**TASK OBJECTIVE:**
The required output is the exact text of the lines from the line containing "This screenshot has width=1024, height=525." through the final line below, inclusive, without pictures.

**DATA TO PROCESS:**
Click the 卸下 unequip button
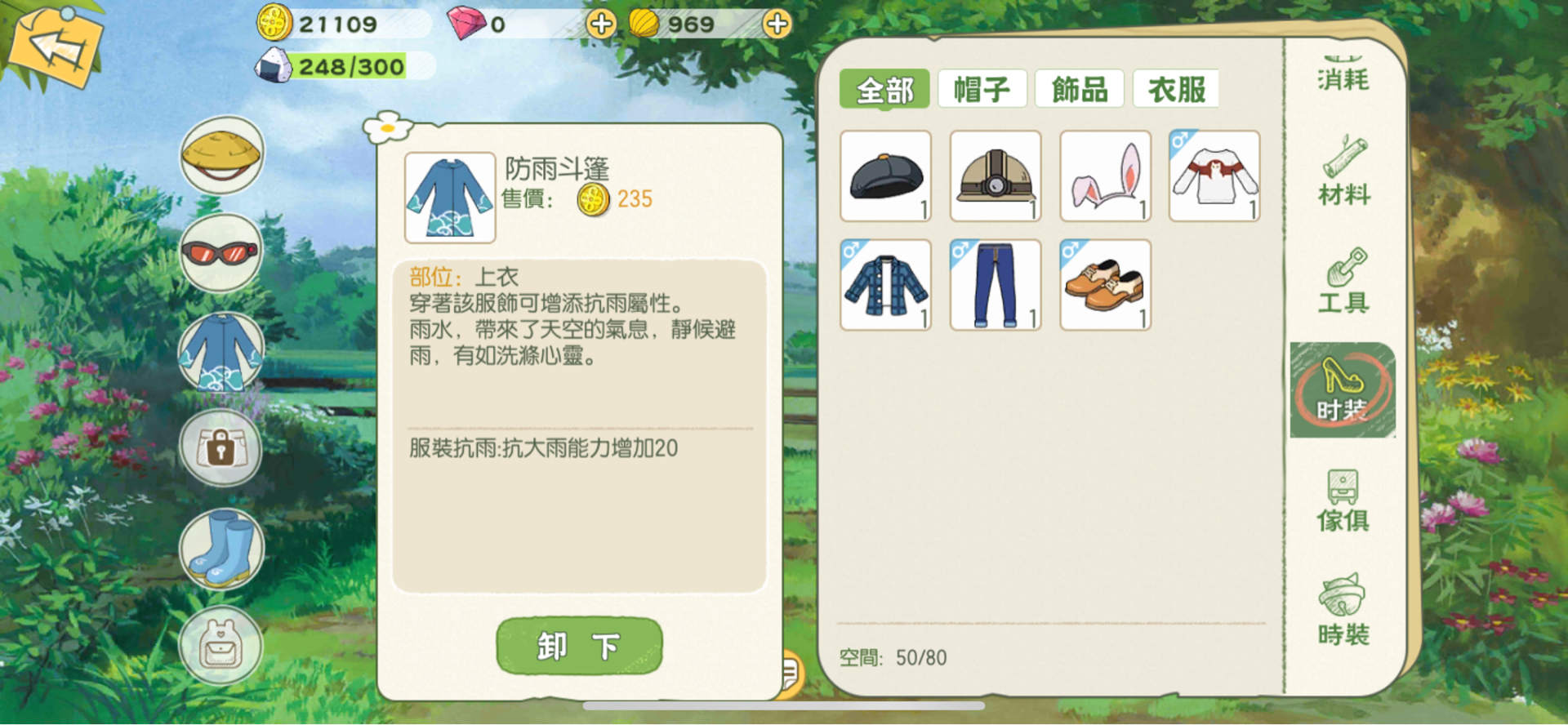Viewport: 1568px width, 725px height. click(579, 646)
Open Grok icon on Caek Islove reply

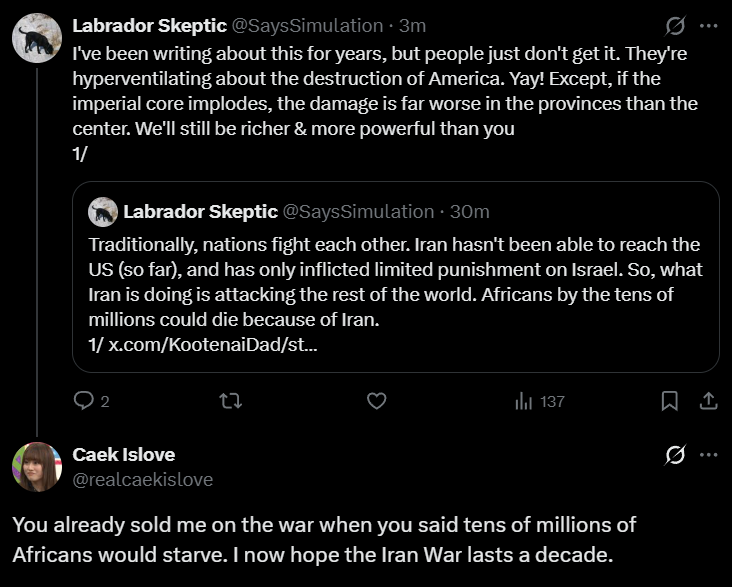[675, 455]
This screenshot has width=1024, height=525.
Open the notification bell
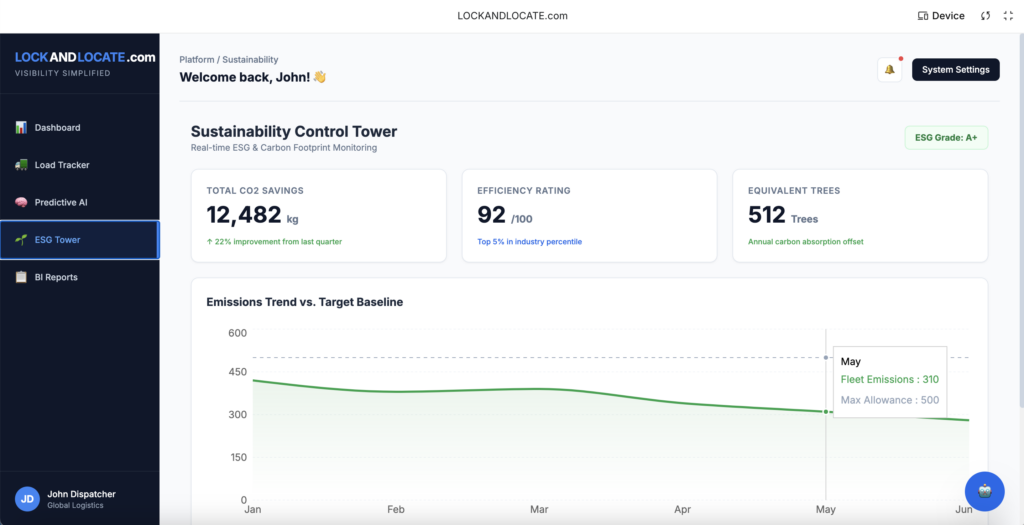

**RESPONSE TO THE EXERCISE:**
This screenshot has width=1024, height=525.
Open the notification bell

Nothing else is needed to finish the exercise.